Wednesday, November 23, 2005

History of Russia

History of Russia. This is a history of the European and Asian nation of Russia. It has been a world power several times in the past and it may well be so again in the future. It also has long had the distinction (as Russia or the Soviet Union) of being the largest nation in the world.

Like other large countries (including the USA and China), there are a variety of regions of Russia claiming that they are independent nations undergoing occupation. The so called Republic of Chechnya is the most visible of these. The international community has responded overwhelmingly in support by refusing to recognize these separatists entities resulting in both de facto and de juris legal recognition of Russian sovereignty in all of Russian territory.

Wikipedia notes, "The Russian Federation , or Russia is a country that stretches over a vast expanse of Europe and Asia. With an area of 17,075,200 km² (6,595,600 mi²), it is the largest country in the world, covering almost twice the territory of the next-largest country, Canada. It ranks eighth in the world in population. It shares land borders with the following countries (counter-clockwise from NW to SE): Norway, Finland, Estonia, Latvia, Lithuania, Poland (only through Kaliningrad Oblast), Belarus, Ukraine, Georgia, Azerbaijan, Kazakhstan, China, Mongolia and North Korea. It is also close to the United States and Japan across stretches of water: the Diomede Islands (one controlled by Russia, the other by the United States) are just 3 km apart, and Kunashir Island (controlled by Russia but claimed by Japan) is about 20 kilometers from Hokkaido."

From the site:

Human experience on the territory of present-day Russia dates back to Paleolithic times. Greek traders conducted extensive commerce with Scythian tribes around the shores of the Black Sea and the Crimean region. In the third century B.C., Scythians were displaced by Sarmatians, who in turn were overrun by waves of Germanic Goths. In the third century A.D., Asiatic Huns replaced the Goths and were in turn conquered by Turkic Avars in the sixth century. By the ninth century, Eastern Slavs began to settle in what are now the Ukraine, Belarus, and the Novgorod and Smolensk regions.

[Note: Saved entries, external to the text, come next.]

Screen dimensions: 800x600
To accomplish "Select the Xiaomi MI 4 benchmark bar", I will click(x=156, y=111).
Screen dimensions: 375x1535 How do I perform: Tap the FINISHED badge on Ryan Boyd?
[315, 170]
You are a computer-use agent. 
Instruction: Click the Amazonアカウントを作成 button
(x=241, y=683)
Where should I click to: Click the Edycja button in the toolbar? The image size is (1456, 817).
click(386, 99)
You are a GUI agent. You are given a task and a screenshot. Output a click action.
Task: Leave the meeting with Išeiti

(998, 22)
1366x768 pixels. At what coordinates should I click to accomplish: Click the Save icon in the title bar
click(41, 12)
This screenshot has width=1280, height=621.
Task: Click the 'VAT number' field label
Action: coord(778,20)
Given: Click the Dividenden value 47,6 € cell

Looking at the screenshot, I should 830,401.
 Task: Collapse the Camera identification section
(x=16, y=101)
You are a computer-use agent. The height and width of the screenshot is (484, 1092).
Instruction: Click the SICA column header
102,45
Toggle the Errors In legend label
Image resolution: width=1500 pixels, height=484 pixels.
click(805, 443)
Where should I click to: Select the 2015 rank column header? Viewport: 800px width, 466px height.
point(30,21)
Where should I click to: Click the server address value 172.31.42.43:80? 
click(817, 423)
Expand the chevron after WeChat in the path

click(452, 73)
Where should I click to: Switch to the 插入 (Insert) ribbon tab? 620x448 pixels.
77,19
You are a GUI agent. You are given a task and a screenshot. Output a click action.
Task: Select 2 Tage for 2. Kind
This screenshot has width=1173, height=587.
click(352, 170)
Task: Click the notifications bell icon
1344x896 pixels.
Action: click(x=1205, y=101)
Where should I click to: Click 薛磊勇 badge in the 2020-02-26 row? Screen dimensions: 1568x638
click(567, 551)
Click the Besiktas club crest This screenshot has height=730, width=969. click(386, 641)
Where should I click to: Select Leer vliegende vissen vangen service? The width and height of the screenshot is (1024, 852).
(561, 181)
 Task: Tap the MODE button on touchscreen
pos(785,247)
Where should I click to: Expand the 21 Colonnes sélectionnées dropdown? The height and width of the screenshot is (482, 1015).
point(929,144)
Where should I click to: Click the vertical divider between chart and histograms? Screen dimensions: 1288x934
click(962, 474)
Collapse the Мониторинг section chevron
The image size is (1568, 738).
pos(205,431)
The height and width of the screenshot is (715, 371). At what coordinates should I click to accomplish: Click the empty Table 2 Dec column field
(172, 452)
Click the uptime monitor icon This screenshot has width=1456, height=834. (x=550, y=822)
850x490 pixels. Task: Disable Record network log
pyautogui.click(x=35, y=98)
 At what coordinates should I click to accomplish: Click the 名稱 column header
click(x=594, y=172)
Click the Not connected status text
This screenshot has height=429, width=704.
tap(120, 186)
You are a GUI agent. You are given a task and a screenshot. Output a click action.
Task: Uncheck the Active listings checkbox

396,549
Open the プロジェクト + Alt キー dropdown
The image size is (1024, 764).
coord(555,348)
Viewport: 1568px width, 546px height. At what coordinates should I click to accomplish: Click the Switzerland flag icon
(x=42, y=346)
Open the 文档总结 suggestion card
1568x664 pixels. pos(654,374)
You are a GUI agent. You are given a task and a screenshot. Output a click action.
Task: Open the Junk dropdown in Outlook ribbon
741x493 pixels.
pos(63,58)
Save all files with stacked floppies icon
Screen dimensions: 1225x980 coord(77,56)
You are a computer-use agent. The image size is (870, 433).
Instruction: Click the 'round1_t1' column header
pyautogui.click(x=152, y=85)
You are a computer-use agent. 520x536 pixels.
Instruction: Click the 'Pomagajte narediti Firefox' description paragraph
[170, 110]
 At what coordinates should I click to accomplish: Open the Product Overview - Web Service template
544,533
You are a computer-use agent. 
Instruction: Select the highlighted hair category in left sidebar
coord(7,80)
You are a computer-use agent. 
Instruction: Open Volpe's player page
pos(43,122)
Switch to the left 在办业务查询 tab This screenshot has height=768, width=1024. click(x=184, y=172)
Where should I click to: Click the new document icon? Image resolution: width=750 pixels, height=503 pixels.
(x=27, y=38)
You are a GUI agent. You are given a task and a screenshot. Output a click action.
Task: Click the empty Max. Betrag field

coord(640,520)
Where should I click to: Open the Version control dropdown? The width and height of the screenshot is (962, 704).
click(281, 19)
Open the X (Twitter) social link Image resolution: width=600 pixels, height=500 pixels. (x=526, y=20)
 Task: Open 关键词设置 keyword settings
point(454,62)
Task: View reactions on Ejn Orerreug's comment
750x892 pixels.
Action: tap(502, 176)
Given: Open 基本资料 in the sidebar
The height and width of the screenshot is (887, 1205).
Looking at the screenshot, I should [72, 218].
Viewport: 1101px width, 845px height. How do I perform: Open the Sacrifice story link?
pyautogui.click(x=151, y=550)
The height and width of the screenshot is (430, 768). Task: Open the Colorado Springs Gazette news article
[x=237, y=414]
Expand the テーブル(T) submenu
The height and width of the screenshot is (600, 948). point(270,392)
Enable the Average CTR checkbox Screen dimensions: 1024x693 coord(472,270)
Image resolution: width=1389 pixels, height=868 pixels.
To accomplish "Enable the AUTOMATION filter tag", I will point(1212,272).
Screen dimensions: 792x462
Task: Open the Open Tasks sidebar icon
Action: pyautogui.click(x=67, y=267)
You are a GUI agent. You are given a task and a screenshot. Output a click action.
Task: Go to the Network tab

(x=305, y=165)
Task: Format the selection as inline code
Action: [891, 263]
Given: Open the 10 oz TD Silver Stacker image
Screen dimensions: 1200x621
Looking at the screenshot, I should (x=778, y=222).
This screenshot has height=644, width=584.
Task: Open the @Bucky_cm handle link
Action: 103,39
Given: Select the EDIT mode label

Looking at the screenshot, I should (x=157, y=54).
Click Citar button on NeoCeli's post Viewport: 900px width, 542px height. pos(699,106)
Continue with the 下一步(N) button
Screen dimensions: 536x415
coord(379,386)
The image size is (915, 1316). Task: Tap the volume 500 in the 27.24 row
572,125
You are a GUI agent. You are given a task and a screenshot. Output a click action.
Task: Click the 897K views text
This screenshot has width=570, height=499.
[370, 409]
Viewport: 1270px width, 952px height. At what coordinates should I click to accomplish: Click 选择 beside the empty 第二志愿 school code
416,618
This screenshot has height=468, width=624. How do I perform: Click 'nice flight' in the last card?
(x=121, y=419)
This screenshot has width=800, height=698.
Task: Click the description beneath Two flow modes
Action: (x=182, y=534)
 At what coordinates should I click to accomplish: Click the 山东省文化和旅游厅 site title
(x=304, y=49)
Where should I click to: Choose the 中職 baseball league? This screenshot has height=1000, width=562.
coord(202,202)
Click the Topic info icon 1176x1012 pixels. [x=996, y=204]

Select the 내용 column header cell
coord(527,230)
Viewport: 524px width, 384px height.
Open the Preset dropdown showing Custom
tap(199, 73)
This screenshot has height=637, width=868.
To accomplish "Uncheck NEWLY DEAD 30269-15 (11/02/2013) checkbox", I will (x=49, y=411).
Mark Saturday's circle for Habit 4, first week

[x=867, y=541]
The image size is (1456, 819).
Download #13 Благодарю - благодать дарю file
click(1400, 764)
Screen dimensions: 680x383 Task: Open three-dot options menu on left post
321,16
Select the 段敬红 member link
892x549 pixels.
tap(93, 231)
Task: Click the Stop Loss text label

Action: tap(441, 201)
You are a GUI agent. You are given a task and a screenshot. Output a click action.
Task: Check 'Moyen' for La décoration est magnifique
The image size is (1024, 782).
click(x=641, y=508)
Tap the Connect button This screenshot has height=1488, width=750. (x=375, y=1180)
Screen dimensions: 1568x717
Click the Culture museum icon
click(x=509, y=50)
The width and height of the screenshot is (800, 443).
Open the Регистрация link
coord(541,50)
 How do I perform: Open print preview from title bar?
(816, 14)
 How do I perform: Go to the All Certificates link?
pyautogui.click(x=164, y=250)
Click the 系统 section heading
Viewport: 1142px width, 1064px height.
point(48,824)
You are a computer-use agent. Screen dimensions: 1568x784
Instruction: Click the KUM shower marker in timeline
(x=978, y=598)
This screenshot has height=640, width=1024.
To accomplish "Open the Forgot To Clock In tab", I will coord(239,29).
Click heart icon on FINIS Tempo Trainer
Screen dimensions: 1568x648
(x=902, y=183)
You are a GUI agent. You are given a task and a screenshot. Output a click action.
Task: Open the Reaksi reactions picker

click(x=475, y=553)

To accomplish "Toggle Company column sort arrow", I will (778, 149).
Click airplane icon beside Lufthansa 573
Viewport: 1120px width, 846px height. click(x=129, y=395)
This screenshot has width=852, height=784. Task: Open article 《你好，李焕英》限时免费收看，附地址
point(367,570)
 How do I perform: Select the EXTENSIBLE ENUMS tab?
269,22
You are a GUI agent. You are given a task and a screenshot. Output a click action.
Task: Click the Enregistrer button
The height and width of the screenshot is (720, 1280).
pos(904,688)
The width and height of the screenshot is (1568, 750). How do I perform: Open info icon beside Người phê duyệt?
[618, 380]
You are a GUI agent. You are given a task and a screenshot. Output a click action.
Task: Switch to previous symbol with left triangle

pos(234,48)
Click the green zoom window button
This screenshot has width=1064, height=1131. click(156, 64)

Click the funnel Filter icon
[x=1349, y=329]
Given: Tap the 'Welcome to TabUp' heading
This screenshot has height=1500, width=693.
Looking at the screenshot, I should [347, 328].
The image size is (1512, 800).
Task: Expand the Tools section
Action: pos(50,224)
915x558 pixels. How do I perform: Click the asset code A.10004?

In 862, the political entity known as Kievan Rus was established in what is now Ukraine and lasted until the 12th century. In the 10th century, Christianity became the state religion under Vladimir, who adopted Greek Orthodox rites. Consequently, Byzantine culture predominated, as is evident in much of Russia's architectural, musical, and artistic heritage. Over the next centuries, various invaders assaulted the Kievan state and, finally, Mongols under Batu Khan destroyed the main population centers except for Novgorod and Pskov and prevailed over the region until 1480.